Page speed is essentially the amount of time it takes your webpage content to load for a user, including images, text, hyperlinks and more. Page speed and site speed may seem like the same thing, but they are different. Site speed refers to the amount of time it takes your site to load as a user browses through it. Site speed concerns removing obstacle to conversions so that users transition to client through shopping carts and contact forms effortlessly.

Just like backlinks and content, web page speed is another factor in the ranking algorithm used by Google. If a page is takes too long to load, it will negatively affect the crawl budget for your site because it reduces the number of pages a bot can crawl in a given time period. On top of this, pages with long load times can lead to higher bounce rates since people may get frustrated and leave your website. This will hurt your site in the long-run as the bounce rate affects your ranking as well.

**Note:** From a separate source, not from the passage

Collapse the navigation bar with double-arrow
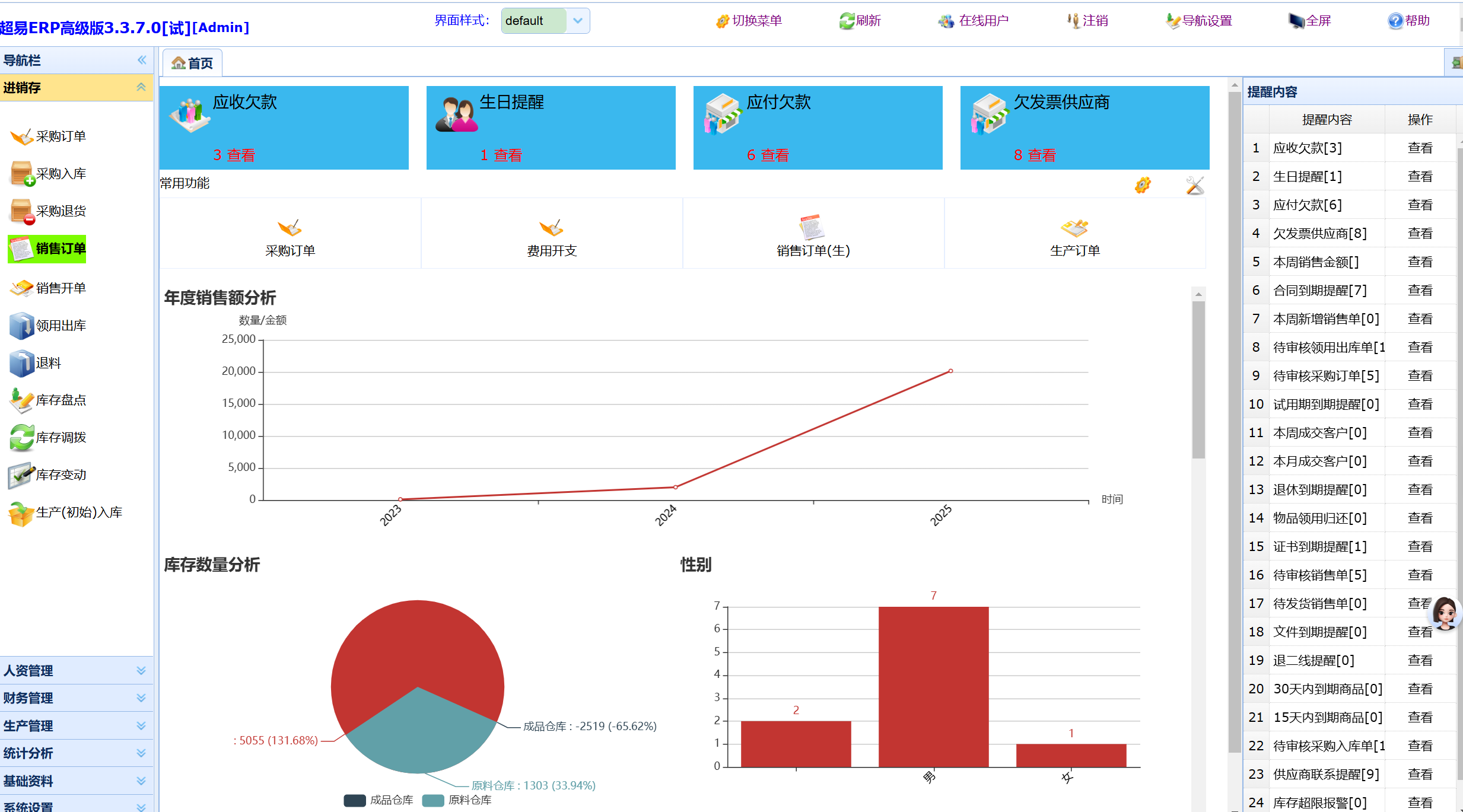Viewport: 1463px width, 812px height. tap(142, 60)
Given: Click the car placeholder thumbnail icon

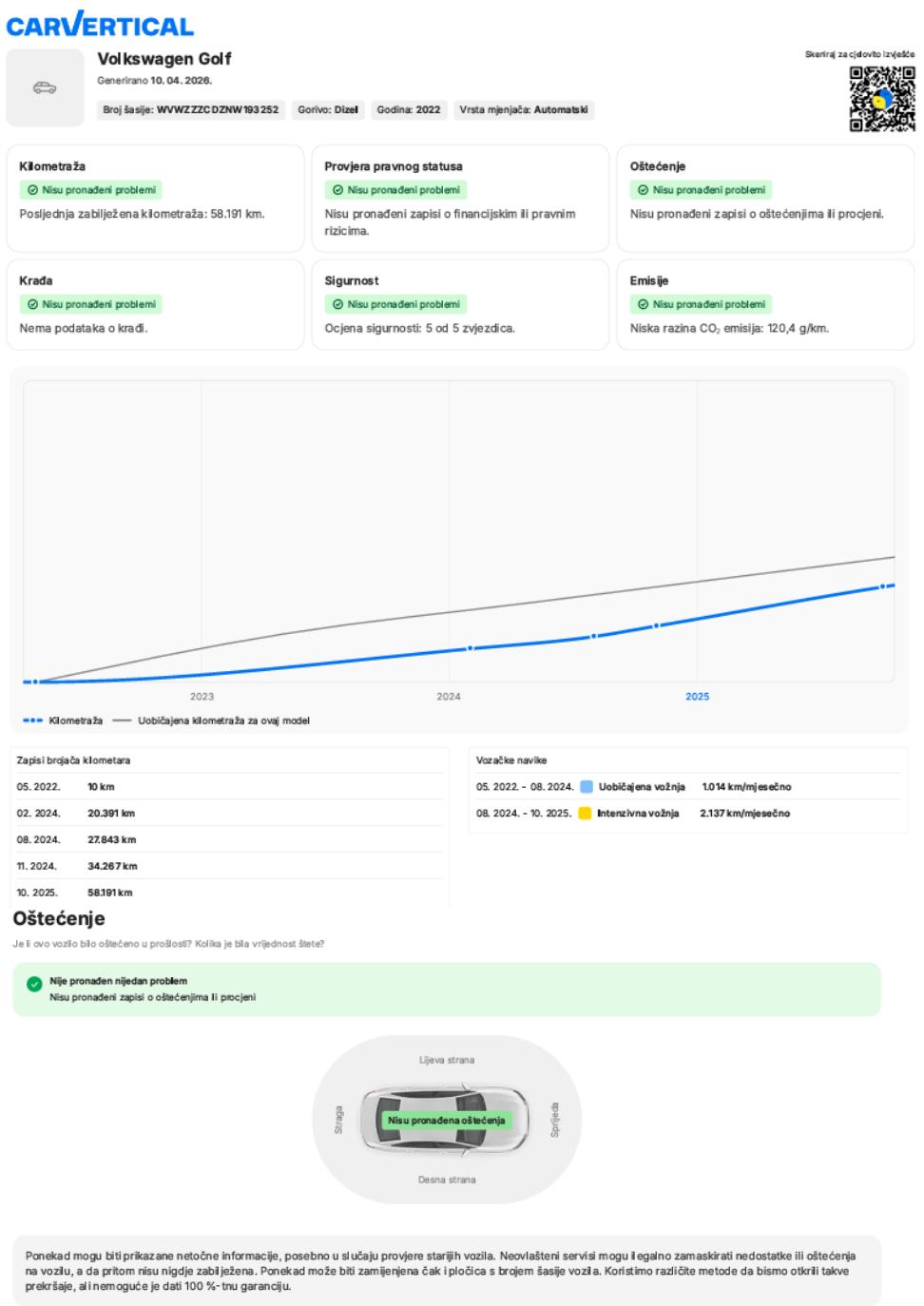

At Clicked Solutions we host our clients WordPress websites over at Wpengine. Their infrastructure is built to host WordPress only, and they give you many optimization tools for free along with a monthly subscription. Including a CDN and many other tools to help you optimize your website for Googles algorithms.

How Can I Improve My Page Speed?

Improve Browser Caching

Each user’s browser stores a cache of information when visiting a site like images and JavaScript files. By caching information on the browser, the user experiences faster loading times since the information on the page is already stored in the browser. This plays a significant role in page speed.

Tools like YSlow allow you to see if your current cache has a set expiration date and can give you options to change expiration dates. This allows you to have the cache stored for a longer period, which delivers increased page speed to the user . Most of the time, if your design doesn’t change frequently, one year is a good amount of time before the cache expires. However, websites that are constantly changing, like forums or ecommerce pages, should refresh their cache sooner to display the most accurate content to their visitors.

Optimize Images

Large images left uncompressed can slow down your page speed significantly. To counter this, make sure you compress images for the web into either PNG or JPG format. PNG is better for images with less than 16 colors (logos), while JPG is better for photographs. Most image editing software has this ability, and it may be a good idea to create image templates for buttons or icons that are used frequently on your website. Using CSS sprites, you can combine images to load at the same time, rather than one by one.

Compress Your Files

There are multiple software suits out there to compress your HTML, JavaScript and CSS files. We frequently use Gzip, which compresses files larger that 150 bytes. This shouldn’t be used on images. This can help reduce your site load times as less data needs to be communicated to the user for their query.

Reduce Page Redirects

The more redirect chains you have for a page, the longer it will take to load the final webpage. This is because the HTTP request-response cycle has to complete every time a redirect is placed, so the more redirects you have, the more cycles the user must wait through. Try to keep redirect chains minimal to reduce slow loading speeds.

Utilize a Content Distribution Network

CDN’s or content distribution networks are servers that are located all over the world that can store your website information. This way, users that are closer to the CDN server rather than the host server will get their data from there. This allows for better page loading speed as the ping and download speeds would be faster. For webpages that are only for certain regions (say a law firm webpage or a Bakery), this may not be necessary.

Quick Tip: Host your website at Wpengine and get a free CDN.

Using these techniques will help improve your page speed and improve your user experience. Search Engine Algorithms are designed to measure the quality of your site for users, so improving the experience for users will help your rank.